Fan Caoqi, Cahoon Jordan L, Dinh Bryan L, Ortega-Del Vecchyo Diego, Huber Christian, Edge Michael D, Mancuso Nicholas, Chiang Charleston W K
Department of Quantitative and Computational Biology, University of Southern California.
Center for Genetic Epidemiology, Department of Population and Public Health Sciences, Keck School of Medicine, University of Southern California.
bioRxiv. 2023 Oct 13:2023.10.10.561787. doi: 10.1101/2023.10.10.561787.
The demographic history of a population drives the pattern of genetic variation and is encoded in the gene-genealogical trees of the sampled alleles. However, existing methods to infer demographic history from genetic data tend to use relatively low-dimensional summaries of the genealogy, such as allele frequency spectra. As a step toward capturing more of the information encoded in the genome-wide sequence of genealogical trees, here we propose a novel framework called the genealogical likelihood (gLike), which derives the full likelihood of a genealogical tree under any hypothesized demographic history. Employing a graph-based structure, gLike summarizes across independent trees the relationships among all lineages in a tree with all possible trajectories of population memberships through time and efficiently computes the exact marginal probability under a parameterized demographic model. Through extensive simulations and empirical applications on populations that have experienced multiple admixtures, we showed that gLike can accurately estimate dozens of demographic parameters when the true genealogy is known, including ancestral population sizes, admixture timing, and admixture proportions. Moreover, when using genealogical trees inferred from genetic data, we showed that gLike outperformed conventional demographic inference methods that leverage only the allele-frequency spectrum and yielded parameter estimates that align with established historical knowledge of the past demographic histories for populations like Latino Americans and Native Hawaiians. Furthermore, our framework can trace ancestral histories by analyzing a sample from the admixed population without proxies for its source populations, removing the need to sample ancestral populations that may no longer exist. Taken together, our proposed gLike framework harnesses underutilized genealogical information to offer exceptional sensitivity and accuracy in inferring complex demographies for humans and other species, particularly as estimation of genome-wide genealogies improves.
一个种群的人口统计学历史驱动着遗传变异模式,并编码在抽样等位基因的基因系谱树中。然而,现有的从遗传数据推断人口统计学历史的方法往往使用基因系谱的相对低维摘要,例如等位基因频率谱。作为朝着捕捉基因系谱树全基因组序列中更多编码信息迈出的一步,我们在此提出一种名为系谱似然(gLike)的新框架,它能推导出在任何假设的人口统计学历史下基因系谱树的全似然。
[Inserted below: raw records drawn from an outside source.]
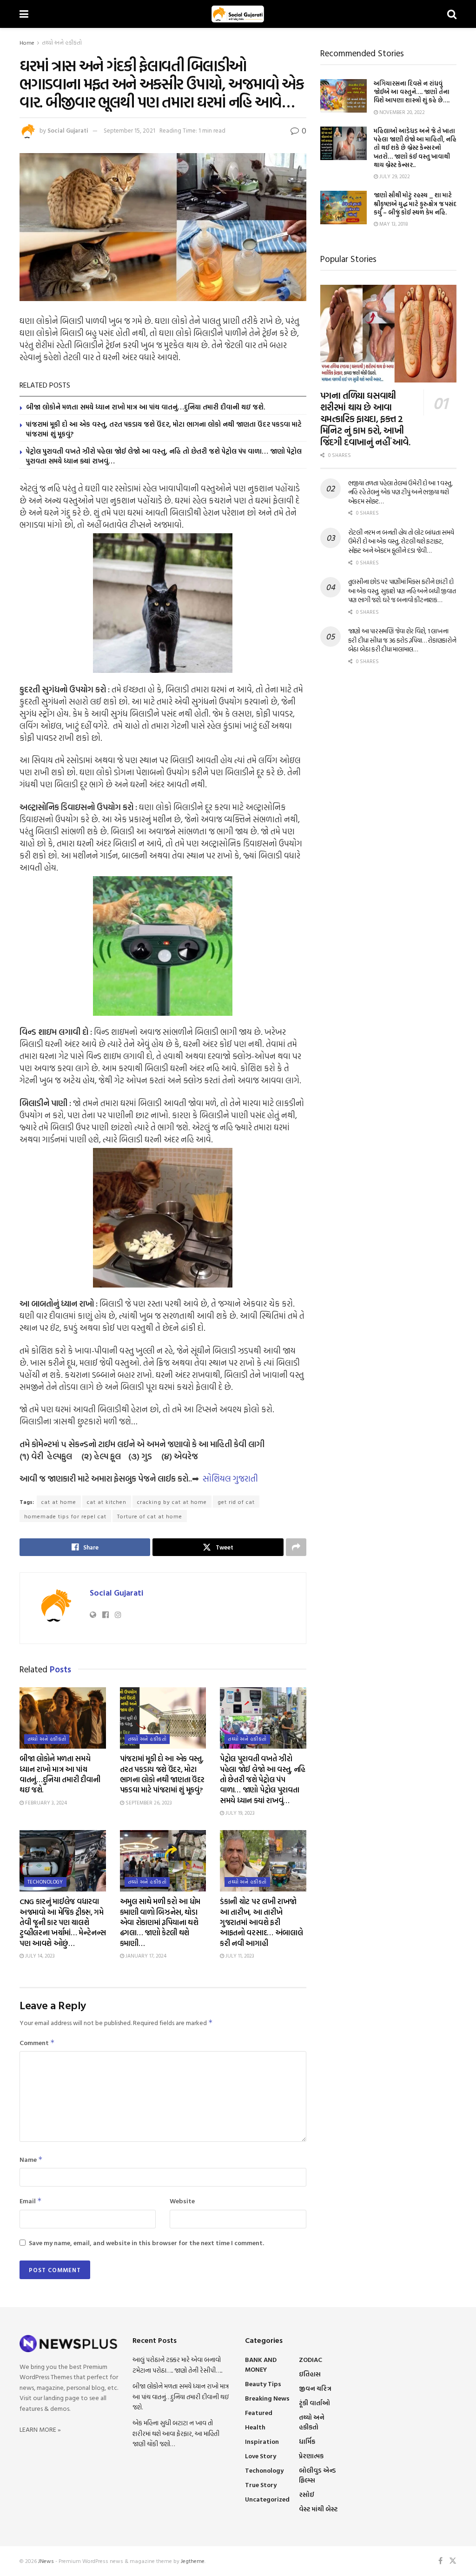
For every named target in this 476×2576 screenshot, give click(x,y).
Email (31, 2201)
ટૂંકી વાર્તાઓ (314, 2403)
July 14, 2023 (39, 1955)
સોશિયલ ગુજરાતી (230, 1478)
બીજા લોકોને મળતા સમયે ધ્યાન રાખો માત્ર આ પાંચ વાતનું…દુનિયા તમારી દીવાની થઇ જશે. (145, 407)
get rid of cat (236, 1501)
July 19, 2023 (239, 1813)
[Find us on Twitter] (452, 2561)
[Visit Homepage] (238, 14)
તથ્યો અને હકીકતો (62, 42)
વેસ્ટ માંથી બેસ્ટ (318, 2509)
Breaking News (267, 2398)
利用基于图的结构,gLike总结了独立树中一棵树内所有谱系之间的关系以及种群成员随时间的所有可能轨迹,并在参数化人口模型下高效计算精确的边际概率。通过对经历多次混合的种群进行广泛模拟和实证应用,我们表明当真实系谱已知时,gLike可以准确估计几十个人口统计学参数,包括祖先种群大小、混合时间和混合比例。此外,当使用从遗传数据推断出的基因系谱树时,我们表明gLike优于仅利用等位基因频率谱的传统人口统计学推断方法,并产生与拉丁裔美国人和夏威夷原住民等种群过去人口统计学历史的既定历史知识相符的参数估计。此外,我们的框架可以通过分析混合种群的样本追溯祖先历史,而无需其源种群的代理,从而无需对可能不再存在的祖先种群进行抽样。综上所述,我们提出的gLike框架利用了未充分利用的系谱信息,在推断人类和其他物种的复杂人口统计学时提供了卓越的敏感性和准确性,特别是随着全基因组系谱估计的改进。